**Data extracted from a collection:**
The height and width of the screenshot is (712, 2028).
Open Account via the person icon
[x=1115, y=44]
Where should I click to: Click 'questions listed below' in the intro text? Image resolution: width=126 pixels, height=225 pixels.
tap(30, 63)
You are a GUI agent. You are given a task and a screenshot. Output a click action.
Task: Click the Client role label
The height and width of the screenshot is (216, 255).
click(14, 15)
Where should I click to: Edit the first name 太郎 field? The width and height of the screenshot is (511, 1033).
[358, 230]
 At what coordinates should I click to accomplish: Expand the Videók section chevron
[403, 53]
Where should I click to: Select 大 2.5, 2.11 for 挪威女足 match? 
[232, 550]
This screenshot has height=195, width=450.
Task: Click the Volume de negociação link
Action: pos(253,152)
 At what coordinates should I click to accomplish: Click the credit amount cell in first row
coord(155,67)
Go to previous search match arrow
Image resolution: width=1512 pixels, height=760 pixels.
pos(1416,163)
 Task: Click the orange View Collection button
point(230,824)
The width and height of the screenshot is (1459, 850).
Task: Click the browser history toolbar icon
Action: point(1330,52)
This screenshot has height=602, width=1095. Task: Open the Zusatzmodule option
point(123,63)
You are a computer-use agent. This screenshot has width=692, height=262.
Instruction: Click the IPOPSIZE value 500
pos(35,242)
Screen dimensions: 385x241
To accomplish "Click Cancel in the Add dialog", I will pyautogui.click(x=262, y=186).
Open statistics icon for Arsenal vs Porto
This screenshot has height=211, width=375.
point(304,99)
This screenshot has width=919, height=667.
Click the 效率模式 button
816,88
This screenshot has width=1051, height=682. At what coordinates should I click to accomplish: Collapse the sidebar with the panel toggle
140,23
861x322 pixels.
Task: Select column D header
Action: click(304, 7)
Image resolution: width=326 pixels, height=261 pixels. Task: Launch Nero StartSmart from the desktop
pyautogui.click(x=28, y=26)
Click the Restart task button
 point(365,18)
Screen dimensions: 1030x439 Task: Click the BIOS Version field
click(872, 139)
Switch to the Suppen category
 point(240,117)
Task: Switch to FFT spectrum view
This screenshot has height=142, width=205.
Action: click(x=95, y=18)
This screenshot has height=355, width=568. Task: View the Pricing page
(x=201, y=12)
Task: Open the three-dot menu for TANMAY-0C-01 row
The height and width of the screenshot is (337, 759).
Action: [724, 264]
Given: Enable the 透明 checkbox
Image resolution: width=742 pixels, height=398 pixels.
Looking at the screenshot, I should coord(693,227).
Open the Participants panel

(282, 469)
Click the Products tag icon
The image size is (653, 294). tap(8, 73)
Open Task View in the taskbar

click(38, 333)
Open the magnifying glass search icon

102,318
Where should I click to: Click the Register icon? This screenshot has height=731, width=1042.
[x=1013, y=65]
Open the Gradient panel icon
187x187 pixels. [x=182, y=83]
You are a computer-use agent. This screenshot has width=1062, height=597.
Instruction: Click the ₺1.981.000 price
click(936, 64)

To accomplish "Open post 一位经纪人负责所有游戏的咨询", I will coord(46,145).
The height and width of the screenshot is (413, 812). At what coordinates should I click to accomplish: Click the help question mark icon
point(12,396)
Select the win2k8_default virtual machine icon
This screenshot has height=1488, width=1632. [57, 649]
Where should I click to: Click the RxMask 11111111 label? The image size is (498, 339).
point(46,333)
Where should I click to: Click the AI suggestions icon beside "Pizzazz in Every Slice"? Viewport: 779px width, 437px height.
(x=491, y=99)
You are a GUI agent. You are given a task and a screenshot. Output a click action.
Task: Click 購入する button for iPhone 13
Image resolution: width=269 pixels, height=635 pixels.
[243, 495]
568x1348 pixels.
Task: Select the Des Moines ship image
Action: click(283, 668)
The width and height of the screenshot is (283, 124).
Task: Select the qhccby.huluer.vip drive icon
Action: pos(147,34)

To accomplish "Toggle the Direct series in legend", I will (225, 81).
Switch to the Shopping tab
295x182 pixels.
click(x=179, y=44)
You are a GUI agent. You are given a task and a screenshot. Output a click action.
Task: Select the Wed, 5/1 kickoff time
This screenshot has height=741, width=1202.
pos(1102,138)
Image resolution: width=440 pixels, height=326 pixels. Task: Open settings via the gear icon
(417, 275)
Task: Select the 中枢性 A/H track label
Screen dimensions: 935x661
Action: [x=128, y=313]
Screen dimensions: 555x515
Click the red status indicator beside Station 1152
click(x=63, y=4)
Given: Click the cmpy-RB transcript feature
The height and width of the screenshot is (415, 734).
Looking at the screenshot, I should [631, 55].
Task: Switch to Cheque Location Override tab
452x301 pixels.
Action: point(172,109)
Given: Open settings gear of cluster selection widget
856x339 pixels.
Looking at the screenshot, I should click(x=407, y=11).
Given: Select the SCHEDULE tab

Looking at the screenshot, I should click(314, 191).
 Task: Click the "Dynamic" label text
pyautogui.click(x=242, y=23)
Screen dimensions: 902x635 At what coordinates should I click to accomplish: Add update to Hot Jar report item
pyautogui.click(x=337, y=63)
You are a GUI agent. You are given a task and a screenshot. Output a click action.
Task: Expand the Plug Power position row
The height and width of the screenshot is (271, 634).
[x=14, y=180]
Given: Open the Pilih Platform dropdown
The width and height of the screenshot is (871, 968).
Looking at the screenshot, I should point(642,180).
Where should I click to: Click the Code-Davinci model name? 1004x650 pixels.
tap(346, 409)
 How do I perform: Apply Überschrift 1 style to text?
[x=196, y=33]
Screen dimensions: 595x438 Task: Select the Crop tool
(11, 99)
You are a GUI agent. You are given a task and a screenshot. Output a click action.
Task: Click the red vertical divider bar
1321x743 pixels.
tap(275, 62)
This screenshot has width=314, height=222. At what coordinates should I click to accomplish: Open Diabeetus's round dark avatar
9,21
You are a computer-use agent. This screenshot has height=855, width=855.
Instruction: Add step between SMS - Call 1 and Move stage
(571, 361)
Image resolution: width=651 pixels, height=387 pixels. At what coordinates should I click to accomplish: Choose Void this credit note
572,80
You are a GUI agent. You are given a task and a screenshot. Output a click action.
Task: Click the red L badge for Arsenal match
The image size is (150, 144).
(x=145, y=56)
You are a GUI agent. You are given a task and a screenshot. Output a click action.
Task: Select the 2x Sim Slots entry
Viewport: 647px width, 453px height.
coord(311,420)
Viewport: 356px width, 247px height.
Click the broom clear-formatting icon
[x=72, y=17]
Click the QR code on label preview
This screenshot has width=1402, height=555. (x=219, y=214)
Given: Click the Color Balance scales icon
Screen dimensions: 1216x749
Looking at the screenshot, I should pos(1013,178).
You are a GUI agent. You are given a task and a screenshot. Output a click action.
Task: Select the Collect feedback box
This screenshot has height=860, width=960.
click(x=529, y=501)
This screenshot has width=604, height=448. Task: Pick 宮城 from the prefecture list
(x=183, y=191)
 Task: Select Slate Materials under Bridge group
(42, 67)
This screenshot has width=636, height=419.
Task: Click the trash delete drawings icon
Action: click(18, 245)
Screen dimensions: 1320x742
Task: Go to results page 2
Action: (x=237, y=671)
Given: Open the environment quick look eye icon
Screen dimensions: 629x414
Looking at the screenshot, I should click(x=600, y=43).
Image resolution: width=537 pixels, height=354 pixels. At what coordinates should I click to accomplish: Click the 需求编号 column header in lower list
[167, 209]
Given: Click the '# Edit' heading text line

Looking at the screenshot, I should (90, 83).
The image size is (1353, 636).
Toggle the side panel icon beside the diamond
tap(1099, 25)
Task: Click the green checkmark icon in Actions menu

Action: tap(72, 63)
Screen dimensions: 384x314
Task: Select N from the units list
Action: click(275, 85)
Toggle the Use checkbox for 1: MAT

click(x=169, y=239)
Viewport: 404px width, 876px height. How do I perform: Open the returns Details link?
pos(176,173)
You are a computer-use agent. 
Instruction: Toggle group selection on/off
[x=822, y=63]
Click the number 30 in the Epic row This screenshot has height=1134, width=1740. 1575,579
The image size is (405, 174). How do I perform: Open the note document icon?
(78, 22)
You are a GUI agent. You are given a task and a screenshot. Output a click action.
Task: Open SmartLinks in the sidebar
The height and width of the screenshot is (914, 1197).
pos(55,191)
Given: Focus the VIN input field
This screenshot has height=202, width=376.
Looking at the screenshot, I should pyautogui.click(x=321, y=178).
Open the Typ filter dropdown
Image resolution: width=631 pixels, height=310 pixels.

**YOUR GOAL:**
Send back an exact copy of only the lines from the line with "Task: Click the red L badge for Arsenal match" up to and including the line with "Task: Select the Collect feedback box" in the data above.

**RESPONSE TO THE EXERCISE:**
Task: Click the red L badge for Arsenal match
The image size is (150, 144).
(x=145, y=56)
You are a GUI agent. You are given a task and a screenshot. Output a click action.
Task: Select the 2x Sim Slots entry
Viewport: 647px width, 453px height.
coord(311,420)
Viewport: 356px width, 247px height.
Click the broom clear-formatting icon
[x=72, y=17]
Click the QR code on label preview
This screenshot has width=1402, height=555. (x=219, y=214)
Given: Click the Color Balance scales icon
Screen dimensions: 1216x749
Looking at the screenshot, I should pos(1013,178).
You are a GUI agent. You are given a task and a screenshot. Output a click action.
Task: Select the Collect feedback box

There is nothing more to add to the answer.